It’s been a part of human history for as long as we’ve been around, and examples are everywhere in our lives, every day, in the thousands of decisions we make that shift the priorities and silently sabotage the relationships we all depend on to live the way we expect. But if humans are still anything like the ones I went to sleep knowing last night, we save our most inventive schemes, our true aces, for the most important and most vulnerable target. Ourselves.

From the moment the alarm clock goes off, whether the sun is up or not, the machine is running, full of the fuel that, ironically, is only useful for slowing down motion. It’s tarry, sludgy, and hard to get rid of. And everyone produces it in gigantic quantities.

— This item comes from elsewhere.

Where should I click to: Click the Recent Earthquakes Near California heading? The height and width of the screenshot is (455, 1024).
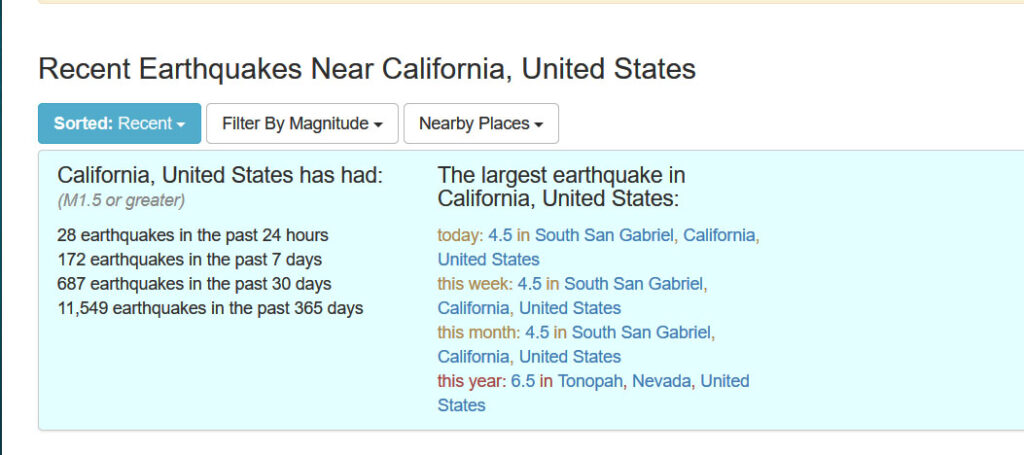[x=367, y=69]
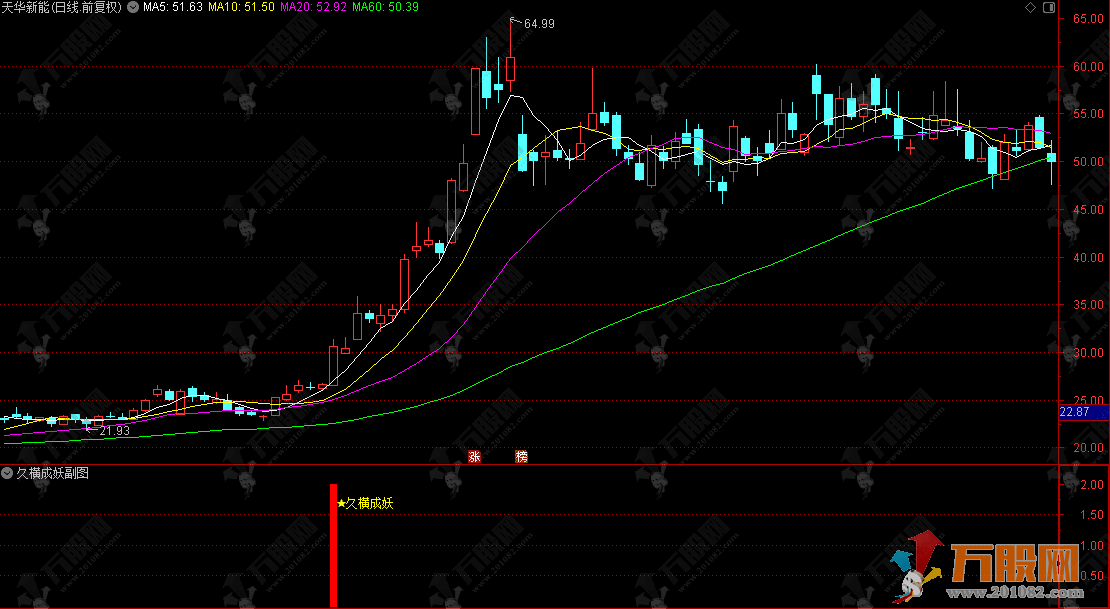Click the blue 22.87 price tag
The image size is (1110, 609).
pyautogui.click(x=1074, y=411)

The fuel is excuse. Exception. Special consideration. And for all of the reserved privilege these phrases seem to suggest, it’s awfully common.

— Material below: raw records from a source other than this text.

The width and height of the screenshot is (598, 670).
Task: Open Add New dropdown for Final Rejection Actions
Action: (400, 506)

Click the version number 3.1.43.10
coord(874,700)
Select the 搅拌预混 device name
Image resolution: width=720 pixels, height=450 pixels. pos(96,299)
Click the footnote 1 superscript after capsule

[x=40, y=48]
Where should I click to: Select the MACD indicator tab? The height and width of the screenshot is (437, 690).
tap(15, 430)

We have excuses for everything.
Excuses for cutting off that driver on the interstate.
“They don’t understand what a hurry I’m in.”
Excuses for not doing your best at work.
“I have bigger dreams than this.”
And, perhaps most fatally, excuses for not taking the initiative to get up, out of that bed, and doing the best you can to make your life mean something to yourself and those around you.
“The world doesn’t really work like that.” That’s a good one.
“I’m just a normal person, nothing really special happens to me.” Right.
“It’s just fate.” Spare me.

We have a million cop-outs, carefully nurtured by society as personal escape hatches in times of crisis, times we all face with machine gun-like regularity. I’ve had a million come and go, and ten times that number waiting in the wings should I ever decide the times require such a response of non-action. For the superhero to put on his cape, ready his super powers, and then calmly sit down on the couch and make no difference in the world whatsoever.

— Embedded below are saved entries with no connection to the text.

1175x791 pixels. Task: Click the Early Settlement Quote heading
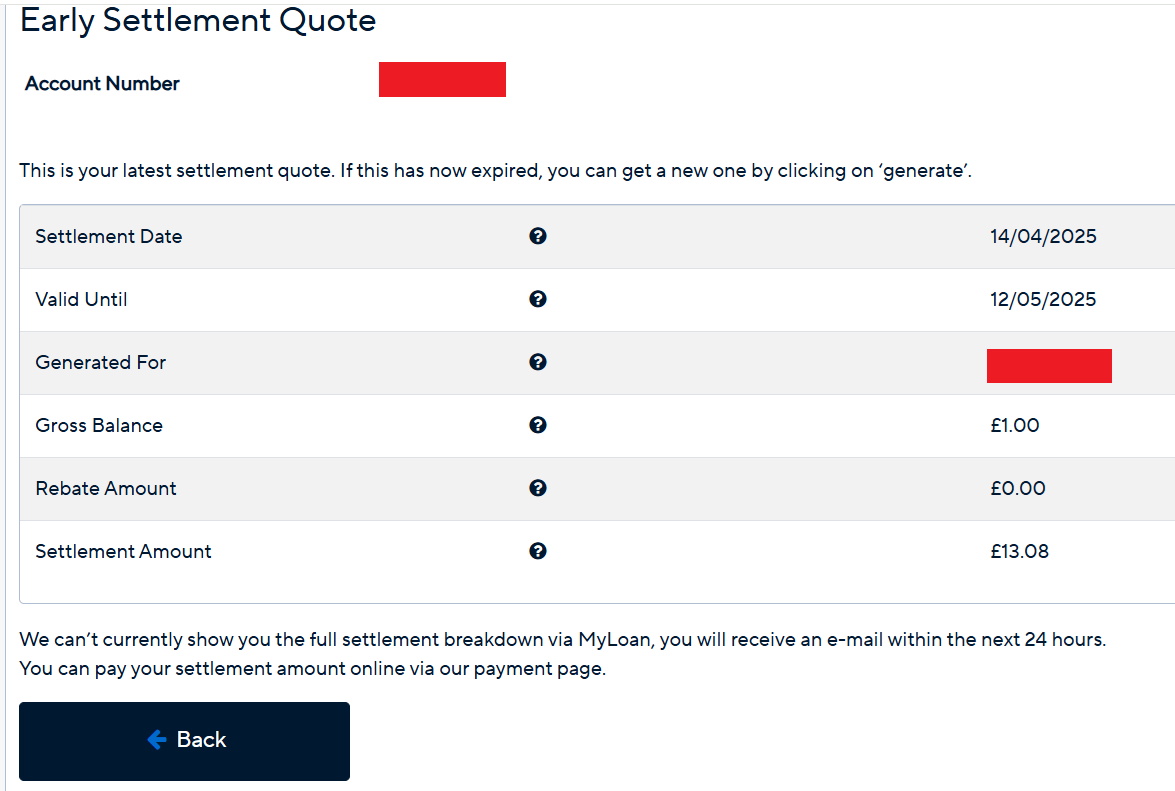198,20
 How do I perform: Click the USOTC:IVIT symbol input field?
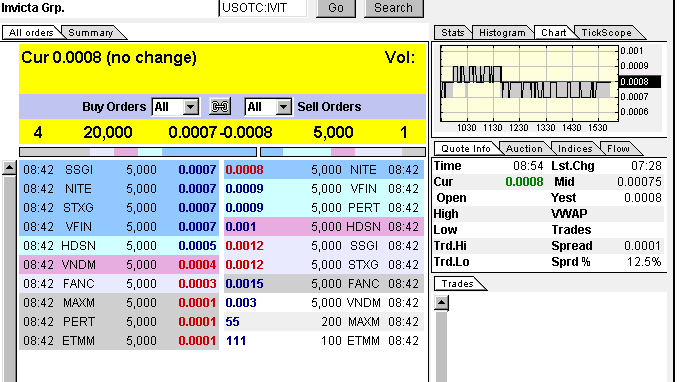pos(263,8)
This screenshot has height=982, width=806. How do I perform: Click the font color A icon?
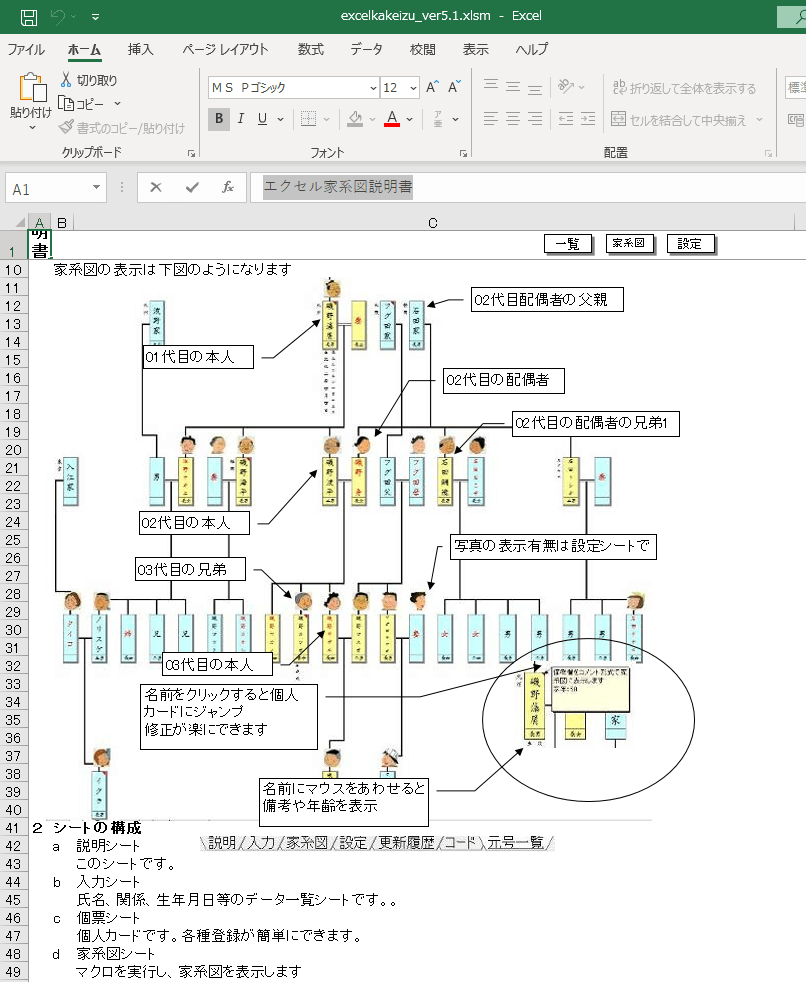(x=391, y=119)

I’ve had a recent one begin to show signs of weakness, finally unhinging its jaws and beginning to succumb to the force of the outside wind like a bug on a windshield. It’s the excuse of youth.

“I’m too inexperienced,” or, “I’m not old enough to be taken seriously.”

Every once in a while, for some inexplicable reason, someone sees fit to try to make the excuse grow fatter and more lively, by confirming my fears that I still have a lot to learn. It wasn’t really that long ago that someone I respect saw fit to jab at me a bit after what ultimately was a useful question, albeit an unseasoned one.

“Ah,” he said, following my question. “The hope of the young. I remember being naïve.”
Everyone has a space they retreat to after something like that. For me, I calmly took the punch and came back with smiling teeth. But it hurt, and did damage to me by way of keeping a nasty parasite alive just that much longer, for when making the next decision, a factor came through in my thinking that asked, quite literally:

“Are you sure you’re old enough to make this decision?”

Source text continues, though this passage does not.